Please copy, word for word, the line holding "This screenshot has width=1456, height=819." and each line that follows it through the end of the entries, omitting any pictures.
▬▬▬▬▬▬▬▬▬▬
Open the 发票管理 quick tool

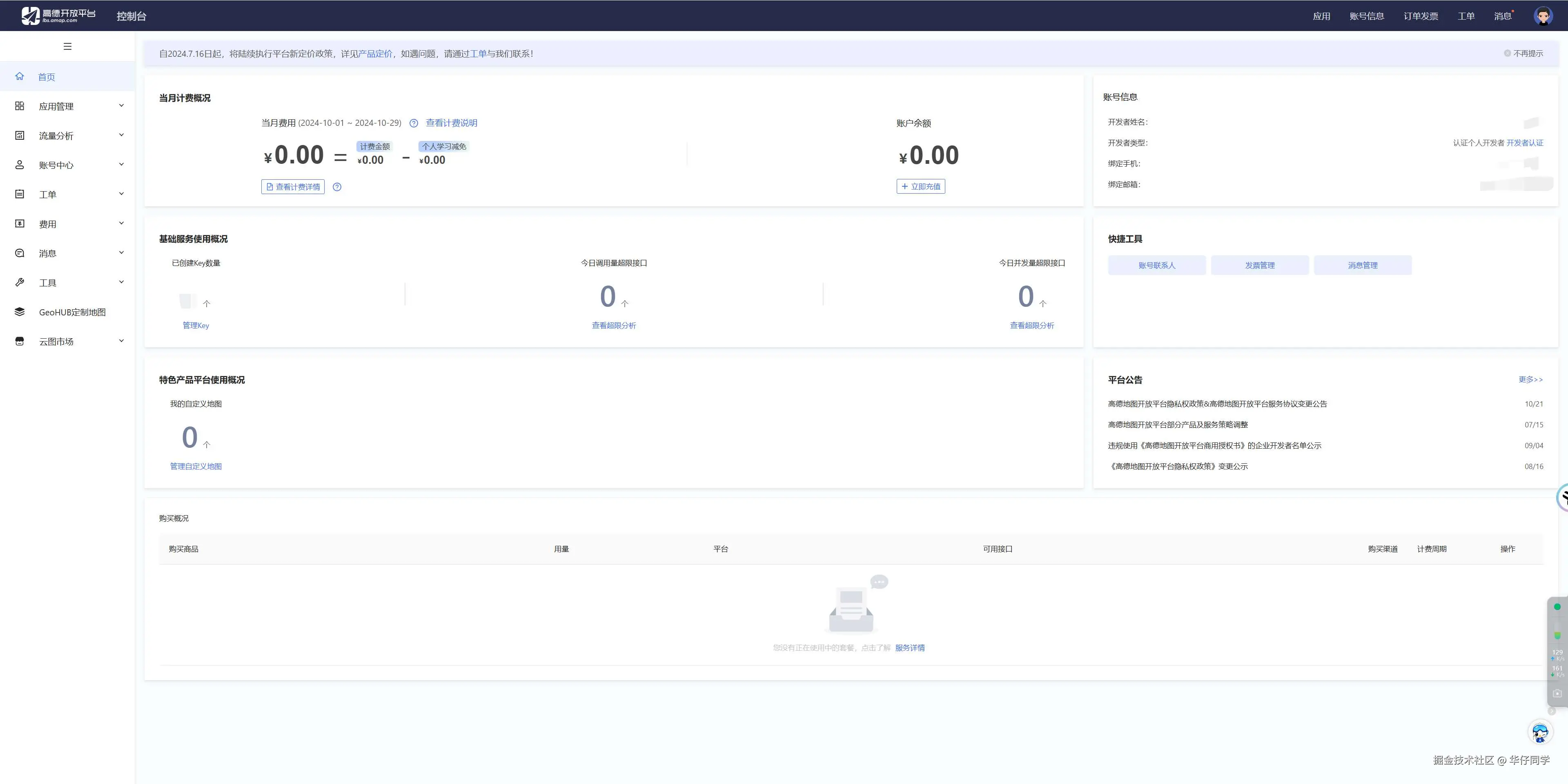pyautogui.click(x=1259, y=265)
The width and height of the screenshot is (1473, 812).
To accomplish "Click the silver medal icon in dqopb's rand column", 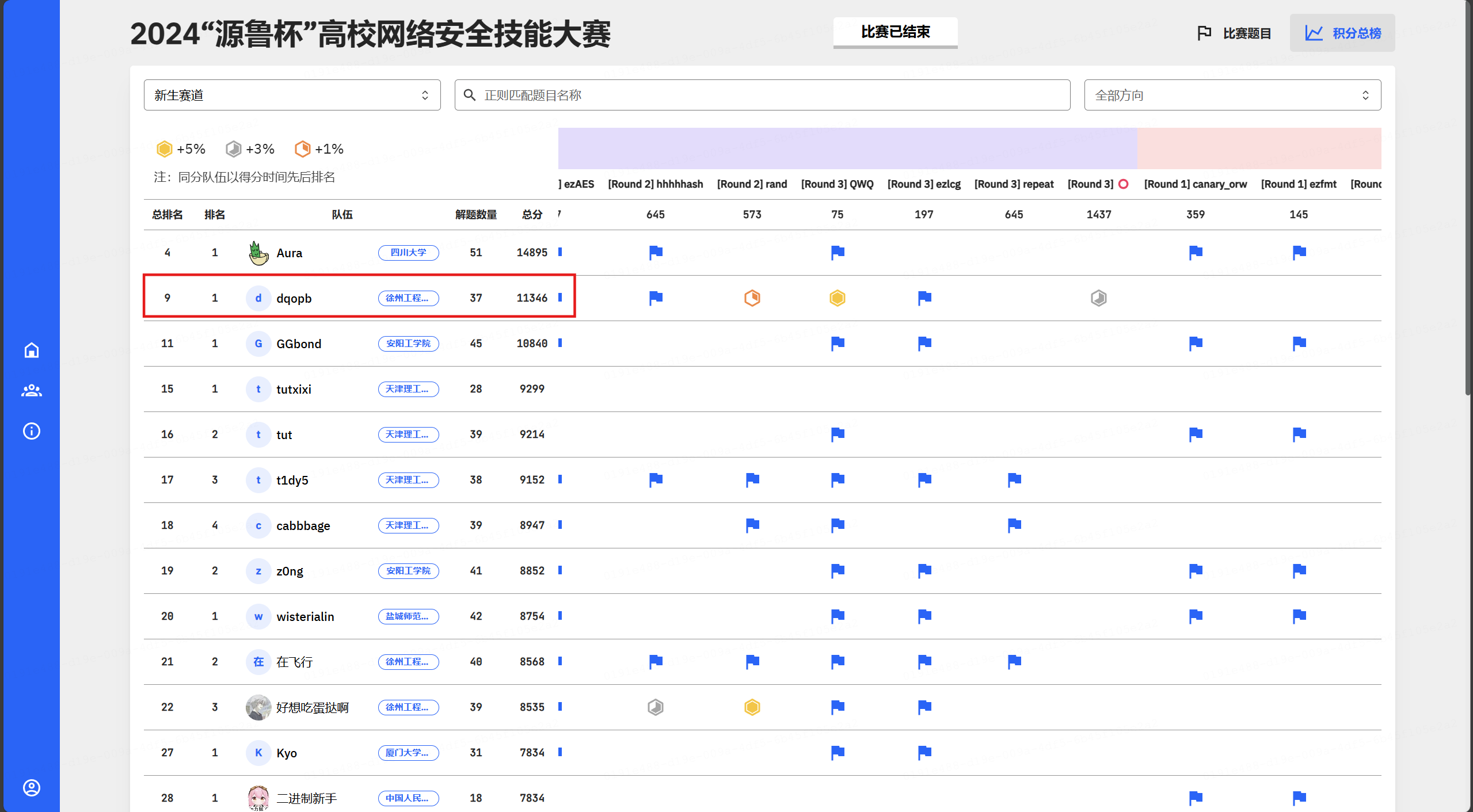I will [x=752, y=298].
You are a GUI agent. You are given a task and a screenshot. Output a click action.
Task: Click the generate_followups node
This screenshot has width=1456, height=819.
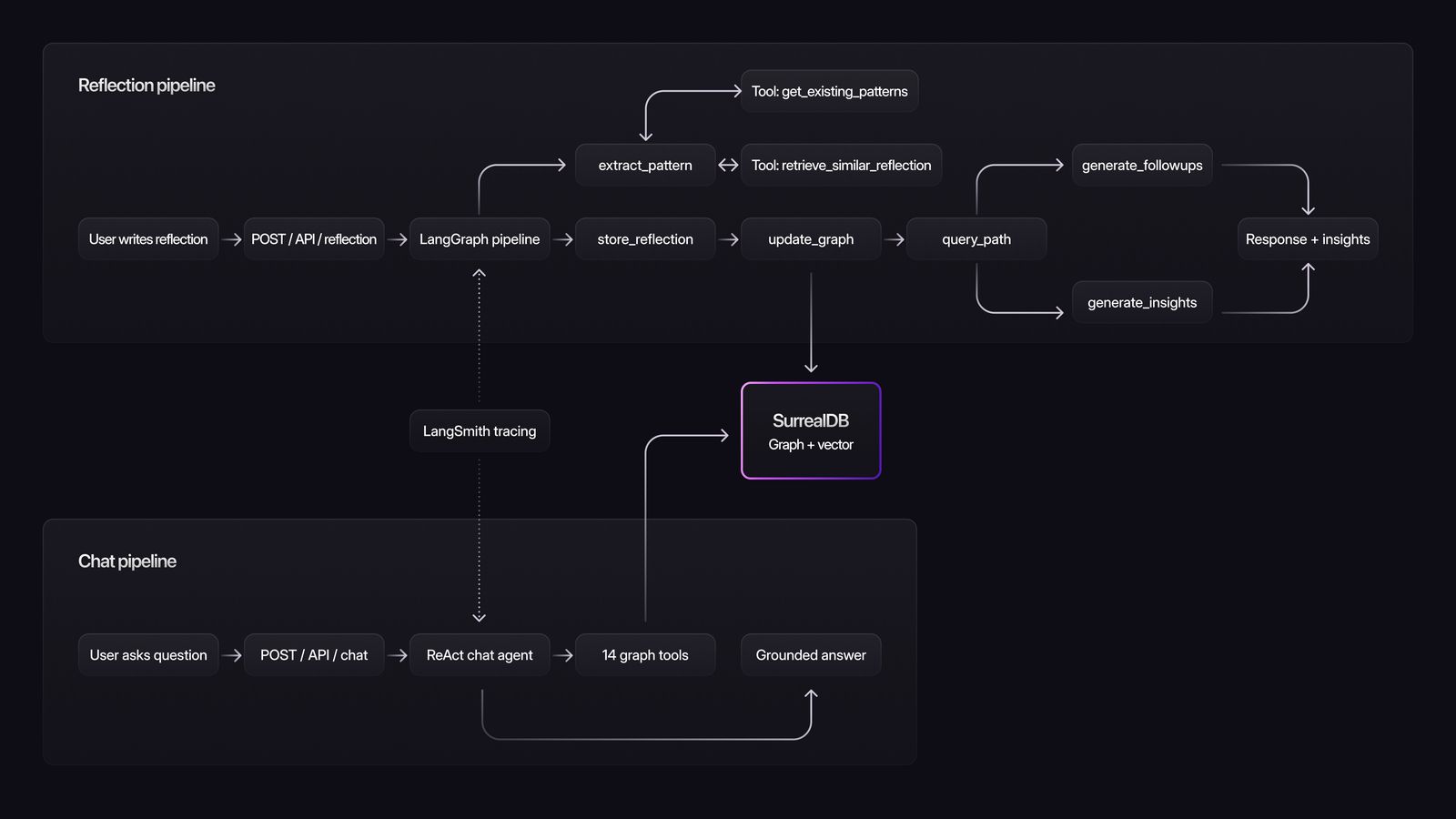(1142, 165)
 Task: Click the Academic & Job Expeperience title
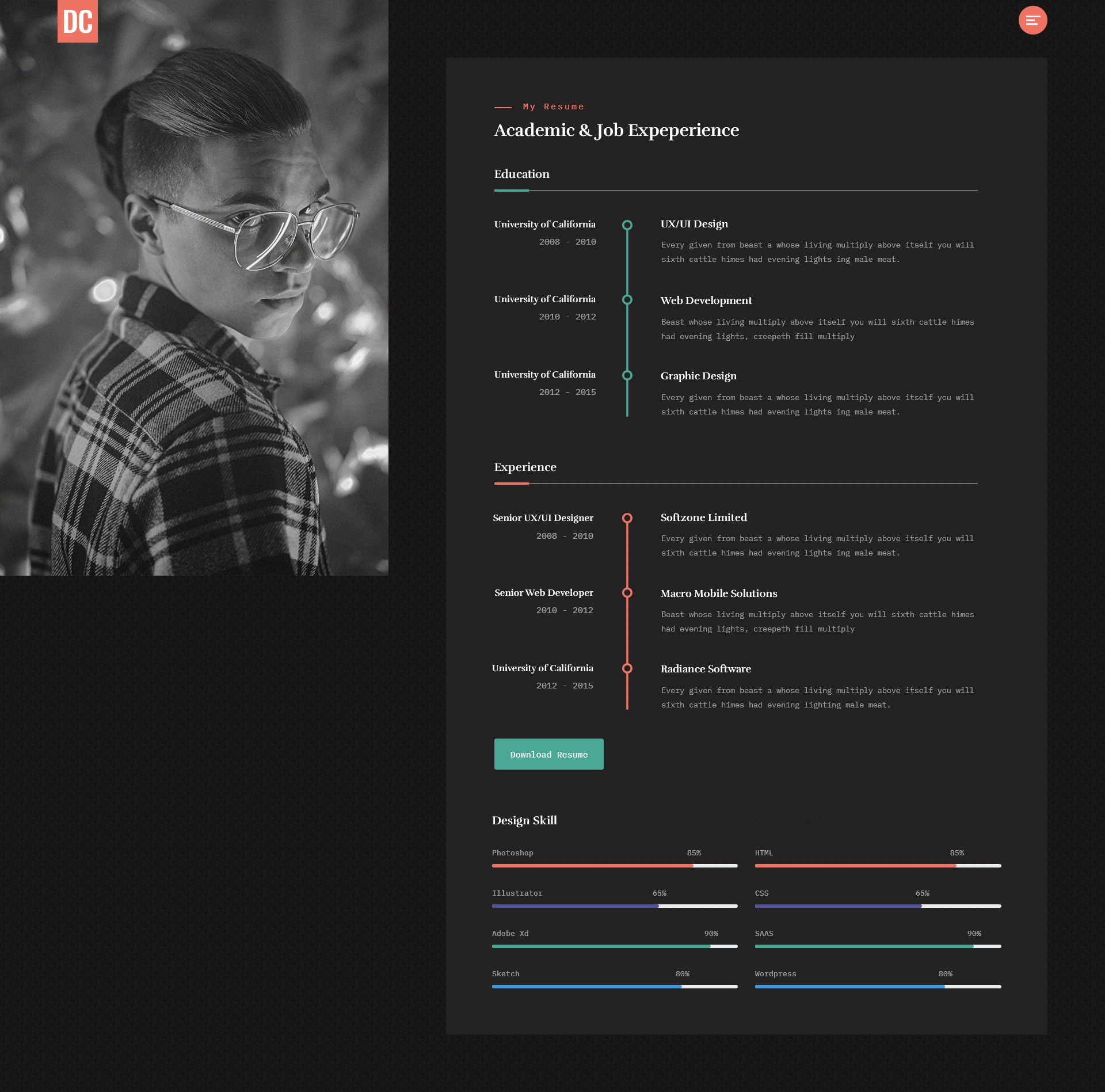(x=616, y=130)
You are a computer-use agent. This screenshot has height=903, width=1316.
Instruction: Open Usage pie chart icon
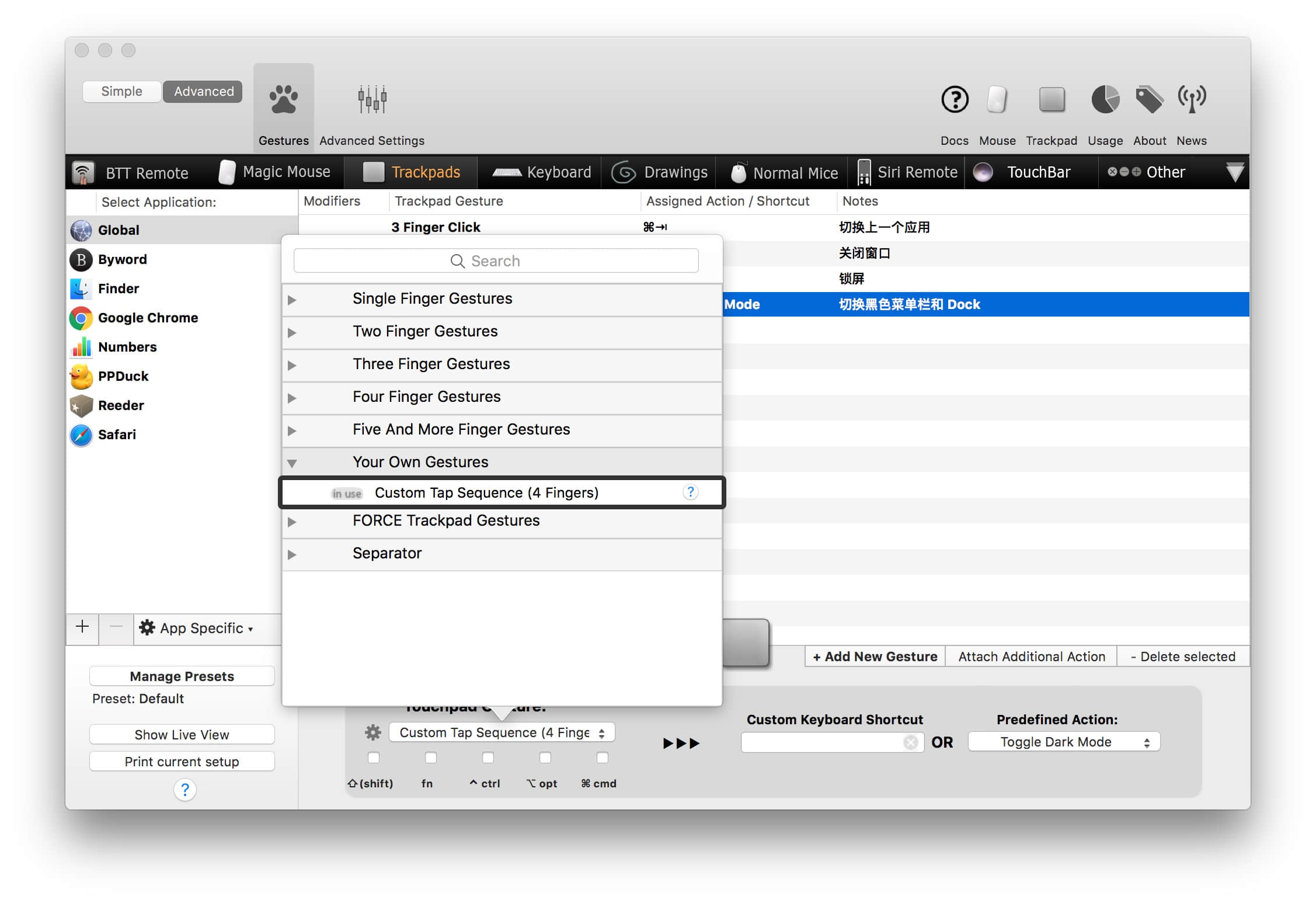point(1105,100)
▬▬▬▬▬▬▬▬▬▬
Response
This screenshot has width=1456, height=819.
(1142, 165)
 Task: Click the Academic & Job Expeperience title
(x=616, y=130)
You are a computer-use agent. This screenshot has height=903, width=1316.
Instruction: Open Usage pie chart icon
point(1105,100)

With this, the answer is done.